_Document text_

Uwe implies his audiences are dumb, and that is why he wrote the starting text crawl to explain what is happening and going to happen. But he hoped Tara Reid looks intelligent by wearing glasses (spoiler alert, she did not).
Said Tara Reid was not the right actress as she is not a physical actress, but he appreciated that she worked hard to promote the film, even if she refused to get topless for the sex scene, even though she is regularly photographed at parties undressed all the time.
He does bring up how the video games were the basis, and speaks highly of them, but as far as I can remember the early games it does not follow them at all.
He also inexplicably says that he tried to make a serious drama and an action movie at the same time. And that the film deserved to be more widely seen as it is better than most Hollywood garbage, because it tells a better story. Something large, about nature revolting against humans.

_Material_
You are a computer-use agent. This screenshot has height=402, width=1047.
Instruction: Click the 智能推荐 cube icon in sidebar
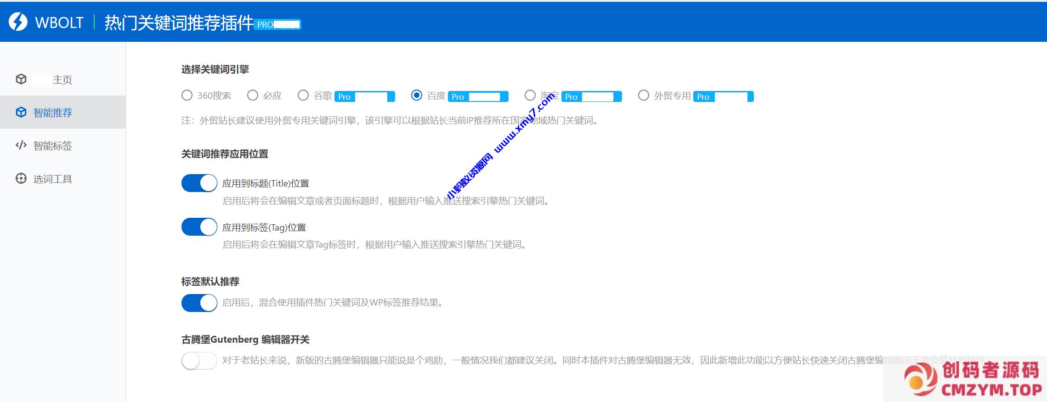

_The tasks_
a: In the film commentary recap, why does Uwe say the film deserved to be more widely seen? Answer in one to three sentences.
b: Write the next few sentences of the film commentary recap, picking up after its final line.
The material above comes from a separate source and has no connection to the film commentary recap.

_Answers in order_
a: Uwe says the film is better than most Hollywood garbage because it tells a better story. That story is something large, about nature revolting against humans.

b:
Says he makes an homage to Equilibrium, a film I recently saw, but in that film, they lit a shot with gun fire due to budgetary reasons.
He is serious in trying to imply this is a more of an artistic drama with a message, than just a low budget video game action film.
His ego comes up once again towards the end when he says he went with what he calls a David Lynch ending. And feels he got punished for it, because he did not do the more traditional action ending with a big battle with the largest creature possible.
Near the end he said that he hoped to do a sequel to the film if it made enough money. (Ron Howard voice: It did not.)